Direction: State how many lines of the records contain the string "what", treating uppercase and lowercase as different. Reply with the number alone.

Element pointing and word entries:
============================================================
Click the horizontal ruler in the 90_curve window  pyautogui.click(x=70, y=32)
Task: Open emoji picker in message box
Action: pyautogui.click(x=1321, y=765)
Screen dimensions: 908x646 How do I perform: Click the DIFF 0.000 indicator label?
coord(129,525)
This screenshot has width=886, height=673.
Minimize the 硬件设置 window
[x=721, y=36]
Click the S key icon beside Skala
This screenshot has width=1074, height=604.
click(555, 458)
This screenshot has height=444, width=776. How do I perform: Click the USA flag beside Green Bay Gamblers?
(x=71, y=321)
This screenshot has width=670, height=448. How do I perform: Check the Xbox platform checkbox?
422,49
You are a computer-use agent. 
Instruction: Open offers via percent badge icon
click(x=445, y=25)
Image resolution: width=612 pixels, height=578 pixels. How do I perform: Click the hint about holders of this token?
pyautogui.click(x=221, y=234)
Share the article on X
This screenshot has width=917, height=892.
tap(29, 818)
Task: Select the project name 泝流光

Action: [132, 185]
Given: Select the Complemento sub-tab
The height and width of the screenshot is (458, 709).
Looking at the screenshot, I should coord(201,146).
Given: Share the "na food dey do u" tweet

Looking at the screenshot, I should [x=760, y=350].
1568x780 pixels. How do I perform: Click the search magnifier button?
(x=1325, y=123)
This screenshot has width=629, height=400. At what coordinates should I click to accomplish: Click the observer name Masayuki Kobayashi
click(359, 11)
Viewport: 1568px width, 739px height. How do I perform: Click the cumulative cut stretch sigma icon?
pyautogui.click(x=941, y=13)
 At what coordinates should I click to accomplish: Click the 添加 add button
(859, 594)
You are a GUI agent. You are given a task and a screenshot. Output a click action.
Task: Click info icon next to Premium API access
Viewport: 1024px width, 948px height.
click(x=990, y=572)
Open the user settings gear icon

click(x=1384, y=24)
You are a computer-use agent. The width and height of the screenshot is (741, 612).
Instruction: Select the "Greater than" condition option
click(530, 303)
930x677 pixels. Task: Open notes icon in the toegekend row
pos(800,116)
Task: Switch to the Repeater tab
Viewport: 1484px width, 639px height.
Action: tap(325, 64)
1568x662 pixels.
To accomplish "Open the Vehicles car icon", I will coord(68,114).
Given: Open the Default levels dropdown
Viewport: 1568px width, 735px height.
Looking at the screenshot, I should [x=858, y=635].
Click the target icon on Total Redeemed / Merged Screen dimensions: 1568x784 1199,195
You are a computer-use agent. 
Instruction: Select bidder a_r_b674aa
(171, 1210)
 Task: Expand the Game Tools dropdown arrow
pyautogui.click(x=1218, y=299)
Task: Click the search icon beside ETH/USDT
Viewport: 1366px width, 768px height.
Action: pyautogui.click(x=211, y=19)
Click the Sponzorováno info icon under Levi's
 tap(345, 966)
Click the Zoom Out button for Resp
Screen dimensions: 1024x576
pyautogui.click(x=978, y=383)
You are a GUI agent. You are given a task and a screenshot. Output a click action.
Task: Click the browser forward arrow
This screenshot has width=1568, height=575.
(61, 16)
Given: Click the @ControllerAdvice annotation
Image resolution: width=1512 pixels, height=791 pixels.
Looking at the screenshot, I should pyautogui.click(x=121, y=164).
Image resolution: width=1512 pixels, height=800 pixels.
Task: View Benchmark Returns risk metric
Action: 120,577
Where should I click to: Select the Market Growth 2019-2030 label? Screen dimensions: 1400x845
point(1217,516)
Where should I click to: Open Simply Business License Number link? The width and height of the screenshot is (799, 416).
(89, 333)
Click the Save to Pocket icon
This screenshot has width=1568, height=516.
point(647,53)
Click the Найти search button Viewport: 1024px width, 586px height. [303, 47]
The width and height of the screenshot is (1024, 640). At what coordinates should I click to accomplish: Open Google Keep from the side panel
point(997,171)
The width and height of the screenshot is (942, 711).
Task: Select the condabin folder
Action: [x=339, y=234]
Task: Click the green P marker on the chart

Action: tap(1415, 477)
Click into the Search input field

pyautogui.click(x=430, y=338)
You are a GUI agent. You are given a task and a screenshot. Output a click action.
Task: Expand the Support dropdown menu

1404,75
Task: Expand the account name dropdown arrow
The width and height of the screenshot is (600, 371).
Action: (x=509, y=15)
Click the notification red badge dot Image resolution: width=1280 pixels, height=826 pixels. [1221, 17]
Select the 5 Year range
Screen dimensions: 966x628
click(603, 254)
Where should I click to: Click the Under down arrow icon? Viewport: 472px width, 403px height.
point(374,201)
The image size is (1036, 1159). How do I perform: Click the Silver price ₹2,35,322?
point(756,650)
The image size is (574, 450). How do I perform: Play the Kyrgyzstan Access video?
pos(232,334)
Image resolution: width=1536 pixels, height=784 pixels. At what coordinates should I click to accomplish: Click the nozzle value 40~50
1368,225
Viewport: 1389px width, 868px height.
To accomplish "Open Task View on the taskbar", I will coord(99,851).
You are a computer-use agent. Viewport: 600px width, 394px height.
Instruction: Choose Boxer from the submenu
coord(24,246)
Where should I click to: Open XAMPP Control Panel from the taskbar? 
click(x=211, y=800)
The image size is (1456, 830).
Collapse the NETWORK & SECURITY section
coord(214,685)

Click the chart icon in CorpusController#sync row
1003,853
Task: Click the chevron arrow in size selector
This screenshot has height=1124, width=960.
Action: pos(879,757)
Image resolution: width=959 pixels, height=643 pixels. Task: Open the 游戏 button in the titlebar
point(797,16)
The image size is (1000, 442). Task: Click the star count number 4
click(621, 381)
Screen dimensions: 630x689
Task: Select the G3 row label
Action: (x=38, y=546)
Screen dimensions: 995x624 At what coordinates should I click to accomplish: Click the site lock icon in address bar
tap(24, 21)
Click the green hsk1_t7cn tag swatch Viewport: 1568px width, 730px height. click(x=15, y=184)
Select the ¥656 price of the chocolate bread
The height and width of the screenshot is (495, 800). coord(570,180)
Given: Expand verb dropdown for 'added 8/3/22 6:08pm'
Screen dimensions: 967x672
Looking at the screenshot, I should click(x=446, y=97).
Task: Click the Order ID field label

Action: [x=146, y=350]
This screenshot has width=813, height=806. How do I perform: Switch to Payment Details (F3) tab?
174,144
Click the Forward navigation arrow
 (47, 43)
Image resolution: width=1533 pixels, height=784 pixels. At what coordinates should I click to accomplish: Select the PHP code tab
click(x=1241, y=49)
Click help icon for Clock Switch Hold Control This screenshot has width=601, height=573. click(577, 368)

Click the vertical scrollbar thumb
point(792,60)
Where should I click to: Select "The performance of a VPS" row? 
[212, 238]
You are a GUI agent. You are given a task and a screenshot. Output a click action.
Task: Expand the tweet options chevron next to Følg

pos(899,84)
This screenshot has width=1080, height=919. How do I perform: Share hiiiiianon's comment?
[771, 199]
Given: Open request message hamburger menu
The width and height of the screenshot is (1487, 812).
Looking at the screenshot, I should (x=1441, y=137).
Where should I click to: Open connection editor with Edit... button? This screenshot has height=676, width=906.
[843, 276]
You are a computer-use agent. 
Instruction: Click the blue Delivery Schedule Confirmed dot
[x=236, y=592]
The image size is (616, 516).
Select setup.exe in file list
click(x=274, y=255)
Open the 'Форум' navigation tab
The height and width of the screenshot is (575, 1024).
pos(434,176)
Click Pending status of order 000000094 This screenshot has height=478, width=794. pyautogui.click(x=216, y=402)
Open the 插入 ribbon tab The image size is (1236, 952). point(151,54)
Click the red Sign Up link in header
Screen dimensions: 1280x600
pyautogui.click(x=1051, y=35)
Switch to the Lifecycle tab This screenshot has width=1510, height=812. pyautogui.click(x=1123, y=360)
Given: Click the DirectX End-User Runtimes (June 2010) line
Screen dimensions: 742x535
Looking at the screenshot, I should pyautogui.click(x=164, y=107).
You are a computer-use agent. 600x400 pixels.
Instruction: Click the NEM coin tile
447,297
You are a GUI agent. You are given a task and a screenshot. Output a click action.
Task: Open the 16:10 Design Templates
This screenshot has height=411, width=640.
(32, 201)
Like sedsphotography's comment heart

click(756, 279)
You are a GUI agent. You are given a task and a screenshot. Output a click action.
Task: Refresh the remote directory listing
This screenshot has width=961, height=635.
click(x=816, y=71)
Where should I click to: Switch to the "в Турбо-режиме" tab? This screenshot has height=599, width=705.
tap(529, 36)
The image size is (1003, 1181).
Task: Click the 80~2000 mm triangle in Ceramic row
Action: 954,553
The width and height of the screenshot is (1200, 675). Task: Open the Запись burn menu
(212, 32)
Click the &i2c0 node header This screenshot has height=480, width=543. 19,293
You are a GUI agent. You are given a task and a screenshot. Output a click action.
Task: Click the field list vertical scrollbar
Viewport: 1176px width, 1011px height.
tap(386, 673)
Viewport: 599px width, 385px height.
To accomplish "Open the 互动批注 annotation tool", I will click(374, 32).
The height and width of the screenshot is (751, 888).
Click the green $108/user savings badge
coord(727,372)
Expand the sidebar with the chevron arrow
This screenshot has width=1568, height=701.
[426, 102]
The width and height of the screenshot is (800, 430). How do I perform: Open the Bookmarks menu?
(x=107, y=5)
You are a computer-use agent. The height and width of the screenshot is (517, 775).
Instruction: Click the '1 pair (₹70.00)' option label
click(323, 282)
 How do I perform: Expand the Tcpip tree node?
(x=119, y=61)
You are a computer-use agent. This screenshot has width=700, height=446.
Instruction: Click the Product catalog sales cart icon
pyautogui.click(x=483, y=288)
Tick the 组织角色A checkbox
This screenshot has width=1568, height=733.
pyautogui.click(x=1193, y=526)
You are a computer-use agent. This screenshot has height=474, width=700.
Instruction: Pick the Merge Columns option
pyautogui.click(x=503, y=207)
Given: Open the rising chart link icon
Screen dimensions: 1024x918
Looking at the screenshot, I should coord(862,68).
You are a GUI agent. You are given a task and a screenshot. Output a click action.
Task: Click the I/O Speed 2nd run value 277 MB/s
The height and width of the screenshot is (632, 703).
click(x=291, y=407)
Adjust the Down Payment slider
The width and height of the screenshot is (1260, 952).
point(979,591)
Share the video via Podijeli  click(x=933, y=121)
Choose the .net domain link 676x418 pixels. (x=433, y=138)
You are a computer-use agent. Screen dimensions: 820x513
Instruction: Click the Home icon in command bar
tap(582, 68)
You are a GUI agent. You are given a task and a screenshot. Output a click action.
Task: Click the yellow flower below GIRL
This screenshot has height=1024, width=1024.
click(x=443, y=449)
============================================================
Full response: 6